You'd build on top of that: some co-ops would work better than others. So, then, by the same principle the co-ops can choose which co-ops they want to do business with, to provide an incentive for co-ops to work efficiently on socially valuable goods and services.
You could even have some kind of meta co-op, which exchanges frozen labor value to nascent co-ops that want to try something new and risky, in exchange for some of the value to compensate them for the risk and reward them for the labor involved in picking out the most promising co-ops.
This is somewhat by the by, but I’m curious to know how you’d interpret the failure of the kibbutzim.
On a local level we already have what you’re suggesting in the sense that there’s nothing that prevents a small band of individuals from organizing along a cooperative pathway (obviously, since that’s what we’re talking about). The problem I see is one with scale and how it generalizes to a larger population. Local production and distribution doesn’t produce an economic surplus that the broader mass of humanity outside the cooperative can benefit from on any large scale. Now technically that’s an imperfect example because some cooperatives do produce a profit but that in turn gets distributed among the workers, there is no capitalist or investor that reaps up the overall net profit to the exclusion of the workers.

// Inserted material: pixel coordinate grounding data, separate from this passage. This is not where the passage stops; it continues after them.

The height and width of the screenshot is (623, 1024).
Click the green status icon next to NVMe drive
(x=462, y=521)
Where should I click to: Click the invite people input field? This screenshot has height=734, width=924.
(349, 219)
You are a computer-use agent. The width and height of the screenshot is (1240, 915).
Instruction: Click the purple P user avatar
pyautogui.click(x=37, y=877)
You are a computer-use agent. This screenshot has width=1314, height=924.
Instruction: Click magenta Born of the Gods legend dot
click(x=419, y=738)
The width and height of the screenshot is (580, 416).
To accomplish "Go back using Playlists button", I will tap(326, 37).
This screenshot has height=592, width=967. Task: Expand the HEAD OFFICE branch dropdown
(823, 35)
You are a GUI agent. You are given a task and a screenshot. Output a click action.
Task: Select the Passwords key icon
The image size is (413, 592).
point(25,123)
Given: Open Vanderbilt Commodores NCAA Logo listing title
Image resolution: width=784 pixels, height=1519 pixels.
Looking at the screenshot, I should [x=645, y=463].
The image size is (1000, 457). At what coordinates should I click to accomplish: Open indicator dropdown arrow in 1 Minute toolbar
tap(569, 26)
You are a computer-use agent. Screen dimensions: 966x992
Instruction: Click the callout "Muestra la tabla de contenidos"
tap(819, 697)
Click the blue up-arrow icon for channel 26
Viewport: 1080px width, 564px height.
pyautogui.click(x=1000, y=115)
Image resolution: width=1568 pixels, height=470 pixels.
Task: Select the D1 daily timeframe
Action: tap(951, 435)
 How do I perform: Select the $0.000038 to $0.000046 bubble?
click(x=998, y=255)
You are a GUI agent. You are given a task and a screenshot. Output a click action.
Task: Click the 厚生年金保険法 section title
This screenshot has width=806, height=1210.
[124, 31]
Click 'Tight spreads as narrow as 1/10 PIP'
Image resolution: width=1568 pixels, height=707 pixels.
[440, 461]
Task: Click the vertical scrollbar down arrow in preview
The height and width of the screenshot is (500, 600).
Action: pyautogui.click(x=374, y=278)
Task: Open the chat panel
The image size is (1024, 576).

I get what it is you’re hypothesizing but it just strikes me as a way for extremely dysfunctional labor to get by without keeping up their end of the work. It doesn’t seem to me to provide a solution that ‘fixes’ the problem.
Fundamentally the only way this would ever be determined is just to get the system enacted and try it out. I could be wrong, so could do. I just have a very hard time seeing it working given my empirical views about human nature.
The kibbutzim are/were more than just a worker-owned business; they were also income-sharing communities. You can have the business end of it without the communal living part. Mondragon corporation is often pointed-to as the prime example of a large corporation running as a worker co-op.
Yeah, I’m aware of Mondragon (1, 2). Even Mondragon admits however that once a labor collective gets to a certain size they get spun off from the rest of the cooperative because it becomes unmanageable. There’s a reason vertically arranged hierarchies, whether its labor or sociopolitical are easier to manage when they become more complex than horizontal systems.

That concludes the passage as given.